Various types of facial cleft occur but they are extremely rare. Severe clefts are usually associated with gross anomalies of the head. Oblique facial clefts (orbitofacial fissures) are often bilateral and extend from the upper lip to the medial margin of the orbit. When this occurs, the nasolacrimal ducts are open grooves (persistent nasolacrimal grooves). Oblique facial clefts associated with cleft lip result from failure of the maxillary prominences to merge with the lateral and medial nasal prominences. Lateral, or transverse, facial clefts run from the mouth toward the ear. Bilateral clefts result in a very large mouth, a condition called macrostomia. In severe cases, the clefts in the cheeks extend almost to the ears.

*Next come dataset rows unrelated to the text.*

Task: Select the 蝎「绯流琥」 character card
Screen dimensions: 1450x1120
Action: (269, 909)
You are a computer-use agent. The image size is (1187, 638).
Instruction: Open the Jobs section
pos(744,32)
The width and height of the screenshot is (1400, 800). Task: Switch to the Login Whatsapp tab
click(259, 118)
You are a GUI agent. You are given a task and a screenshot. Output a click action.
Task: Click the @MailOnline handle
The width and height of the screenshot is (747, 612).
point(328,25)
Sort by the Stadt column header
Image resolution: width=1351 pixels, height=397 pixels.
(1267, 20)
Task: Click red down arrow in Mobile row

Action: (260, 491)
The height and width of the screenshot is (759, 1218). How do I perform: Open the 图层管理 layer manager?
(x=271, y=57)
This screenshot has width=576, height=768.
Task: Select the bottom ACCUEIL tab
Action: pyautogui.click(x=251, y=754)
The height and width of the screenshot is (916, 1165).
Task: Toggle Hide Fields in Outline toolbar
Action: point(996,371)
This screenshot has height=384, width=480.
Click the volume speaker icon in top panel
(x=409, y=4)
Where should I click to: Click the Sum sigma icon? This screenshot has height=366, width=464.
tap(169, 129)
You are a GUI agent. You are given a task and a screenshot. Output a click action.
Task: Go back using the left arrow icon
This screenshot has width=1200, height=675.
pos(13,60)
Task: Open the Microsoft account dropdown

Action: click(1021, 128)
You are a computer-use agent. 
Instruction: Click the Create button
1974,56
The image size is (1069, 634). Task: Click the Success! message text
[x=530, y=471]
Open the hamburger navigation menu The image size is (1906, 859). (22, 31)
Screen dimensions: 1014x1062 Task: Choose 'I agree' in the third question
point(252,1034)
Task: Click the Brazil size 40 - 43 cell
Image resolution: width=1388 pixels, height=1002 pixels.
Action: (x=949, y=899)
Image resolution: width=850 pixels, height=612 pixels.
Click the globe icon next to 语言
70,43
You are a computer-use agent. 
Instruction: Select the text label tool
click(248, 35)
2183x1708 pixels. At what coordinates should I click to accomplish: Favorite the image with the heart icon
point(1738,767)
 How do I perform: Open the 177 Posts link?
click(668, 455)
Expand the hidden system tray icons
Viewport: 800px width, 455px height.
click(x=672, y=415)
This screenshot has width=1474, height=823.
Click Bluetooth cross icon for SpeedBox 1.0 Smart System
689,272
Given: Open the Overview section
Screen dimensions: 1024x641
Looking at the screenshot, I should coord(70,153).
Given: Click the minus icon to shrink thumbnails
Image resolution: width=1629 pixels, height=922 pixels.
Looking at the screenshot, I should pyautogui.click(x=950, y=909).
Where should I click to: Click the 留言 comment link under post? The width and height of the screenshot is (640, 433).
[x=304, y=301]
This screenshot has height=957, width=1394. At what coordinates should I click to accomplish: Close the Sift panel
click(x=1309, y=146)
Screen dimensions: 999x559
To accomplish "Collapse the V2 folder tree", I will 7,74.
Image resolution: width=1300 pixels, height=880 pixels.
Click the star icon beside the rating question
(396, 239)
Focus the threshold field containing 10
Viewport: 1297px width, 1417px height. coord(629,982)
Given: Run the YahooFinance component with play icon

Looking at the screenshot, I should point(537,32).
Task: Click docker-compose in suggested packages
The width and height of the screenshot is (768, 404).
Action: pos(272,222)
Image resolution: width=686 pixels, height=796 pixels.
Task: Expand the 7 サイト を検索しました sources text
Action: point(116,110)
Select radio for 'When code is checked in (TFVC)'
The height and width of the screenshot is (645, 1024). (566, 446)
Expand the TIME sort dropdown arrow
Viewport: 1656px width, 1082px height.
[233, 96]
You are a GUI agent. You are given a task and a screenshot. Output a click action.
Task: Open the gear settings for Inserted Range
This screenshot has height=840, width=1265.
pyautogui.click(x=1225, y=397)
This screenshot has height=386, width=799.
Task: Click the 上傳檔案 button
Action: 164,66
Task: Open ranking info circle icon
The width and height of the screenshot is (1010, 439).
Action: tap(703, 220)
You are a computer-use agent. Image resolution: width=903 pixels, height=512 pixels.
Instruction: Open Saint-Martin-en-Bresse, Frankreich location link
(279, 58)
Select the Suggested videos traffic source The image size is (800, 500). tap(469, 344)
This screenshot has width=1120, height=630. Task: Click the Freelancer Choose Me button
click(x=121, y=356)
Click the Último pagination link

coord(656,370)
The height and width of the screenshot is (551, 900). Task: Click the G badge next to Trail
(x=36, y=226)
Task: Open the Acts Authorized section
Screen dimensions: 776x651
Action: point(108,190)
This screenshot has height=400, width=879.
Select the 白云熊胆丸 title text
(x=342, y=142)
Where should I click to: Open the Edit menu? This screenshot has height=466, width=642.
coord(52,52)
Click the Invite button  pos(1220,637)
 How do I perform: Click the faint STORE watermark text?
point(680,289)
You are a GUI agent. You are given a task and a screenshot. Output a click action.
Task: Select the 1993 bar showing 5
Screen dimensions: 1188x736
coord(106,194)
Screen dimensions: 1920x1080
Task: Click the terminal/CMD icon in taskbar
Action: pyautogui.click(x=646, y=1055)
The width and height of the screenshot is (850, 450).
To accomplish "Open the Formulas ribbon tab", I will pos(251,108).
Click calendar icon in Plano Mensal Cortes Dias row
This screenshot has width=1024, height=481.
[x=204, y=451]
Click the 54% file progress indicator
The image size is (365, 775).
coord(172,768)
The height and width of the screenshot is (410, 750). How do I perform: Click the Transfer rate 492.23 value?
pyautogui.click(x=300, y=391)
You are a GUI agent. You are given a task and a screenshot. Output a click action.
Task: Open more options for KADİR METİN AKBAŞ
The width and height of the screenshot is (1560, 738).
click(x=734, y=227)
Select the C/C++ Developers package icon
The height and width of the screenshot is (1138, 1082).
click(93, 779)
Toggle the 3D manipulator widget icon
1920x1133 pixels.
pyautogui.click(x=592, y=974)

Clinically Oriented Questions

1. What kind of lip defect is a “harelip”? What is the clinical name for this birth defect?

2. Some say that embryos have cleft lips and that this common facial anomaly represents a persistence of this embryonic condition. Are these statements accurate?

3. Neither Clare nor her husband has a cleft lip or a cleft palate, and no one in either one of their families is known to have or to have had these anomalies. What are their chances of having a child with a cleft lip, with or without a cleft palate?

4. Mary’s son has a cleft lip and a cleft palate. Her brother has a similar defect involving his lip and palate. Although Mary does not plan to have any more children, her husband says that Mary is entirely to blame for their son’s birth defects. Was the defect likely inherited only from Mary’s side of the family?

5. A patient’s son has minor anomalies involving his external ears, but he does not have hearing problems or a facial malformation. Would his ear abnormalities be considered pharyngeal (branchial) defects?

The answers to these questions are at the back of the book.